*Exercise:*
Set every entry down again precisely.

(Stored data entries)
----------------------------------------
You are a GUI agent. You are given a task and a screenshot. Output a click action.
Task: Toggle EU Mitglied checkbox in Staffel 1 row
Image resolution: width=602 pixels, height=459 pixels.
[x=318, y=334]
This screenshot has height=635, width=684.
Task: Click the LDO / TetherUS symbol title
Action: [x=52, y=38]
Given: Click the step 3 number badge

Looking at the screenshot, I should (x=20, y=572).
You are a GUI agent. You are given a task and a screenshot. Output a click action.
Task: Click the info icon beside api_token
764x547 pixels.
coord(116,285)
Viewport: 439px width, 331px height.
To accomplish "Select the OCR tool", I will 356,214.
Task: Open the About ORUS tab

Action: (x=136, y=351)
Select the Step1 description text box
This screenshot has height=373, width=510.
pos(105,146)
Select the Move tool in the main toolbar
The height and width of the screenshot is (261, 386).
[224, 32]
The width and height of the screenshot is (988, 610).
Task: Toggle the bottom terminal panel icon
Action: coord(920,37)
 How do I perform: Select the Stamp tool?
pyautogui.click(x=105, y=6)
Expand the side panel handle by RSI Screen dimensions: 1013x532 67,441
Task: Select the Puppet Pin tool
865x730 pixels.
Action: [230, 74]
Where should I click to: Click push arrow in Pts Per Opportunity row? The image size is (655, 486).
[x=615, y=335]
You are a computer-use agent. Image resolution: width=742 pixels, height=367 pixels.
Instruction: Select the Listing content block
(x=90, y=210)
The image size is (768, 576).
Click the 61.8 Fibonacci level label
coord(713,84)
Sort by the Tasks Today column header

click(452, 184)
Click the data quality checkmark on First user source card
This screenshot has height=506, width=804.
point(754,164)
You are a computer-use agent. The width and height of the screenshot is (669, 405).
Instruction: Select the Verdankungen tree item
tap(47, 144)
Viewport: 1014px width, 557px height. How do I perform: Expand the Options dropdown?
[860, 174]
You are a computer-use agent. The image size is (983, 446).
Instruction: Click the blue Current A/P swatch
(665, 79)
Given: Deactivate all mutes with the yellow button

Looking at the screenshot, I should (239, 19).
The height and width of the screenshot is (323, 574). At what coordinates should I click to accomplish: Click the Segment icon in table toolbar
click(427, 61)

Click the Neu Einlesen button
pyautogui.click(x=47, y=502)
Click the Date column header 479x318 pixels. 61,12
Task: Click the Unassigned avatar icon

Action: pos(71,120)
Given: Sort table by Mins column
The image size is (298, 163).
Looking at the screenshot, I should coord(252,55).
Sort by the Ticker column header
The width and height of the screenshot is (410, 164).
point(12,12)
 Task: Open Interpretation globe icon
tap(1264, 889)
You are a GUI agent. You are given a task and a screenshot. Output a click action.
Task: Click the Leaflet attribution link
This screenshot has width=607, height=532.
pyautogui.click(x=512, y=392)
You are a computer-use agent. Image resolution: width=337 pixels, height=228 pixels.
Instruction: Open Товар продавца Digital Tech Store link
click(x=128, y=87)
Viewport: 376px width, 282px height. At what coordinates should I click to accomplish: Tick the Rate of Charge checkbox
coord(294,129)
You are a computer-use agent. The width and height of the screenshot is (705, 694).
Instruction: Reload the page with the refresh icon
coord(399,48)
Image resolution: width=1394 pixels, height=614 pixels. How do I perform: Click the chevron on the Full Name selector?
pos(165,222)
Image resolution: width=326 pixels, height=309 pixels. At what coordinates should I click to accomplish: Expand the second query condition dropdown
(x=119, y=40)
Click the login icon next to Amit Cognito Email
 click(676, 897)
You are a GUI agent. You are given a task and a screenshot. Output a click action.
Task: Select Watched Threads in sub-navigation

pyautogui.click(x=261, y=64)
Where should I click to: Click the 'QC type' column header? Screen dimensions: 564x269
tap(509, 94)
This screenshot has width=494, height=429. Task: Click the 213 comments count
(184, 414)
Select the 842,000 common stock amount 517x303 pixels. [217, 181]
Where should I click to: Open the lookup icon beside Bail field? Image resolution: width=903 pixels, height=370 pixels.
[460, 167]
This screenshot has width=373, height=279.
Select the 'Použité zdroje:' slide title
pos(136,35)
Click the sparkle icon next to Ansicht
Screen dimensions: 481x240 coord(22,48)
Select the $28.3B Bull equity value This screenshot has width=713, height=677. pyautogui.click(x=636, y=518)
----------------------------------------
*Solution:*
You are a GUI agent. You are given a task and a screenshot. Output a click action.
Task: Toggle EU Mitglied checkbox in Staffel 1 row
Image resolution: width=602 pixels, height=459 pixels.
[x=318, y=334]
This screenshot has height=635, width=684.
Task: Click the LDO / TetherUS symbol title
Action: [x=52, y=38]
Given: Click the step 3 number badge

Looking at the screenshot, I should (x=20, y=572).
You are a GUI agent. You are given a task and a screenshot. Output a click action.
Task: Click the info icon beside api_token
764x547 pixels.
coord(116,285)
Viewport: 439px width, 331px height.
To accomplish "Select the OCR tool", I will 356,214.
Task: Open the About ORUS tab

Action: (x=136, y=351)
Select the Step1 description text box
This screenshot has height=373, width=510.
pos(105,146)
Select the Move tool in the main toolbar
The height and width of the screenshot is (261, 386).
[224, 32]
The width and height of the screenshot is (988, 610).
Task: Toggle the bottom terminal panel icon
Action: coord(920,37)
 How do I perform: Select the Stamp tool?
pyautogui.click(x=105, y=6)
Expand the side panel handle by RSI Screen dimensions: 1013x532 67,441
Task: Select the Puppet Pin tool
865x730 pixels.
Action: [230, 74]
Where should I click to: Click push arrow in Pts Per Opportunity row? The image size is (655, 486).
[x=615, y=335]
You are a computer-use agent. Image resolution: width=742 pixels, height=367 pixels.
Instruction: Select the Listing content block
(x=90, y=210)
The image size is (768, 576).
Click the 61.8 Fibonacci level label
coord(713,84)
Sort by the Tasks Today column header

click(452, 184)
Click the data quality checkmark on First user source card
This screenshot has height=506, width=804.
point(754,164)
You are a computer-use agent. The width and height of the screenshot is (669, 405).
Instruction: Select the Verdankungen tree item
tap(47, 144)
Viewport: 1014px width, 557px height. How do I perform: Expand the Options dropdown?
[860, 174]
You are a computer-use agent. The image size is (983, 446).
Instruction: Click the blue Current A/P swatch
(665, 79)
Given: Deactivate all mutes with the yellow button

Looking at the screenshot, I should (239, 19).
The height and width of the screenshot is (323, 574). At what coordinates should I click to accomplish: Click the Segment icon in table toolbar
click(427, 61)

Click the Neu Einlesen button
pyautogui.click(x=47, y=502)
Click the Date column header 479x318 pixels. 61,12
Task: Click the Unassigned avatar icon

Action: pos(71,120)
Given: Sort table by Mins column
The image size is (298, 163).
Looking at the screenshot, I should coord(252,55).
Sort by the Ticker column header
The width and height of the screenshot is (410, 164).
point(12,12)
 Task: Open Interpretation globe icon
tap(1264, 889)
You are a GUI agent. You are given a task and a screenshot. Output a click action.
Task: Click the Leaflet attribution link
This screenshot has width=607, height=532.
pyautogui.click(x=512, y=392)
You are a computer-use agent. Image resolution: width=337 pixels, height=228 pixels.
Instruction: Open Товар продавца Digital Tech Store link
click(x=128, y=87)
Viewport: 376px width, 282px height. At what coordinates should I click to accomplish: Tick the Rate of Charge checkbox
coord(294,129)
You are a computer-use agent. The width and height of the screenshot is (705, 694).
Instruction: Reload the page with the refresh icon
coord(399,48)
Image resolution: width=1394 pixels, height=614 pixels. How do I perform: Click the chevron on the Full Name selector?
pos(165,222)
Image resolution: width=326 pixels, height=309 pixels. At what coordinates should I click to accomplish: Expand the second query condition dropdown
(x=119, y=40)
Click the login icon next to Amit Cognito Email
 click(676, 897)
You are a GUI agent. You are given a task and a screenshot. Output a click action.
Task: Select Watched Threads in sub-navigation

pyautogui.click(x=261, y=64)
Where should I click to: Click the 'QC type' column header? Screen dimensions: 564x269
tap(509, 94)
This screenshot has width=494, height=429. Task: Click the 213 comments count
(184, 414)
Select the 842,000 common stock amount 517x303 pixels. [217, 181]
Where should I click to: Open the lookup icon beside Bail field? Image resolution: width=903 pixels, height=370 pixels.
[460, 167]
This screenshot has width=373, height=279.
Select the 'Použité zdroje:' slide title
pos(136,35)
Click the sparkle icon next to Ansicht
Screen dimensions: 481x240 coord(22,48)
Select the $28.3B Bull equity value This screenshot has width=713, height=677. pyautogui.click(x=636, y=518)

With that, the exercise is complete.